**Texto de origem**.
↓

“O fundamental é a função da peça, a peculiaridade, o diferencial. E apresentar também a evolução, as mudanças ao longo do tempo. Na minha mesa de trabalho, por exemplo, há um torno de bronze – alguém já ouviu falar em torno de bronze? –, a caderneta de um velho armazém localizado na Avenida Paraopeba, atual Augusto de Lima, no Centro da cidade, cujo telefone era o número 14, e um minicatálogo telefônico de 1971 distribuído como brinde por uma empresa”, mostra o criador do museu. Com seu tradicional chapéu branco, ele se apressa a dizer que não acumula, nem coleciona, muito menos é antiquário. “Sou objeteiro”, afirma satisfeito com o neologismo inventado para sua missão. E, determinado, avisa que o museu é totalmente analógico, físico, sem toque virtual.


Economista de formação, nascido “na segunda metade da década de 1940”, natural de Ouro Preto, na Região Central, e residente na capital desde os 5 anos, Antônio Carlos mostra amor paternal pelos objetos e, sem herdeiros, avisa que eles são “seus filhos”. Caminhando pelos estreitos corredores, recorda a primeira peça que entrou para o acervo. “Foi ainda em Ouro Preto, eu tinha de 4 para 5 anos, e, naqueles tempos, as crianças eram amamentadas no peito até essa idade. Um dia, minha mãe me deu o leite numa mamadeira improvisada, feita numa garrafa de guaraná e uma chupeta. Daí em diante não parei mais de me interessar pelos objetos e sua funcionalidade.”

Lugar de destaque
A organização do Museu do Cotidiano, ainda com visitas marcadas com antecedência para pequenos grupos, começa pelo fundo do galpão. Antônio se orgulha em mostrar as prateleiras brancas, no total de mil metros lineares, que encontrou num ferro-velho e eram usadas como gôndola de supermercado. Bem distribuídas estão as peças de escritório, troféus sobre o cofre da antiga estação ferroviária de BH, bola de futebol autografada por Pelé, móveis de cartório, relógios, ourivesaria e lapidaria, tesouras de alfaiate e a seção de vícios, com isqueiros de todos os tamanhos e formatos, cachimbos e charutos. Um destaque é o macacão usado pelo piloto supercampeão Ayrton Senna (1960-1994) no Grande Prêmio do Japão, e adquirido da viúva, brasileira, do mecânico da equipe. No mezanino, já podem ser vistos os quadros do pintor Lorenzato (1900-1995).

↑

**Registros brutos**.

↓

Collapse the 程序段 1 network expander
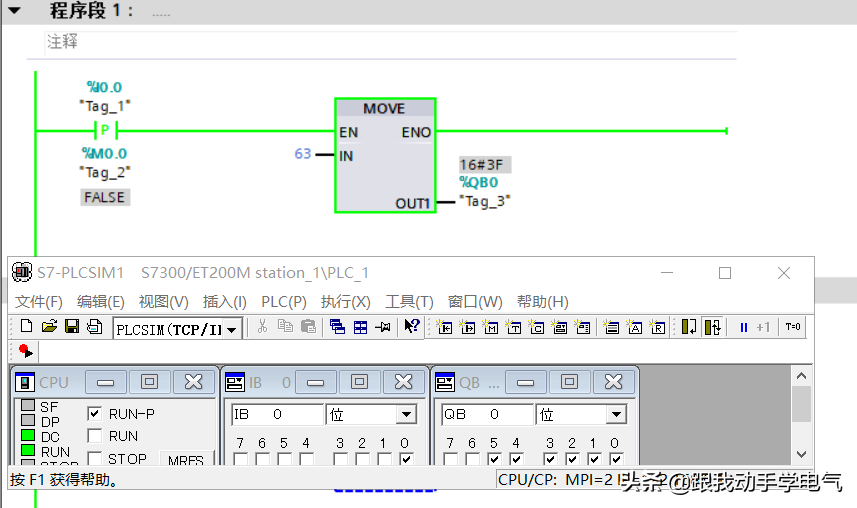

↑
↓

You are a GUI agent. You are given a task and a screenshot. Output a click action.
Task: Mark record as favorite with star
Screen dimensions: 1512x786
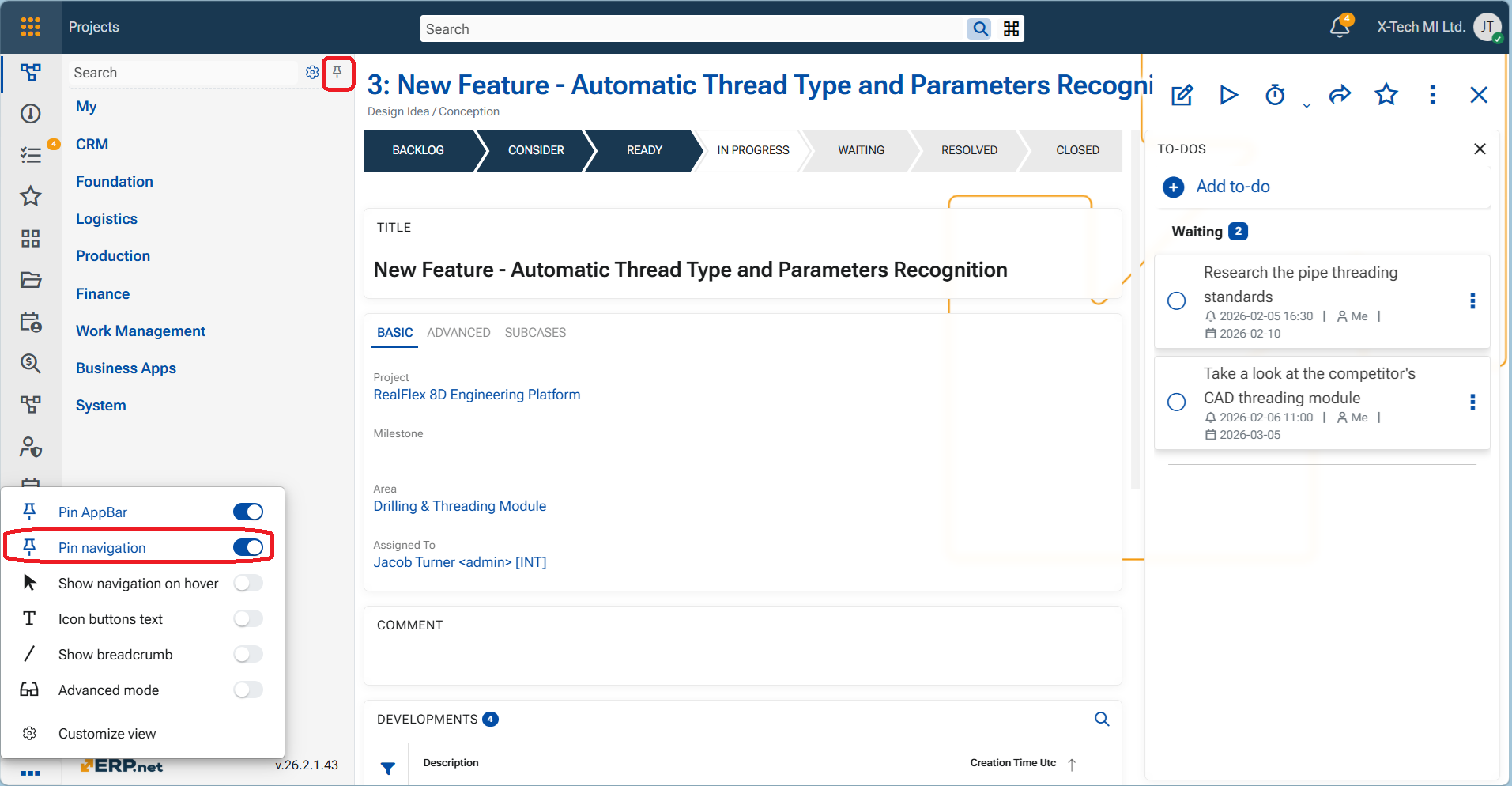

↑
↓

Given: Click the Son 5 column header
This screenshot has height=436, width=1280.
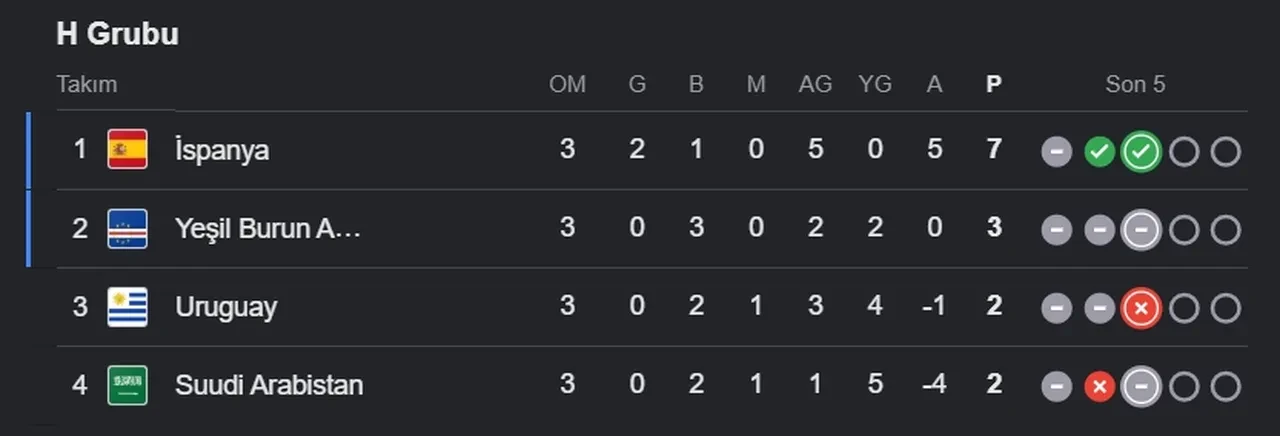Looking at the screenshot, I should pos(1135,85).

↑

**Tarefas a fazer**.
[a] Segundo o texto sobre o Museu do Cotidiano, em que cidade nasceu Antônio Carlos?
[b] Transcreva dos registros, sem nenhuma alteração, as linhas que começam pela que contém "Given: Click the Son 5 column header" e seguem até a que contém "Looking at the", incluindo as duas. Deixe as imagens fora da resposta.
O texto e os registros vêm de fontes diferentes.

**Resultados**.
[a] Em Ouro Preto.

[b]
Given: Click the Son 5 column header
This screenshot has height=436, width=1280.
Looking at the screenshot, I should pos(1135,85).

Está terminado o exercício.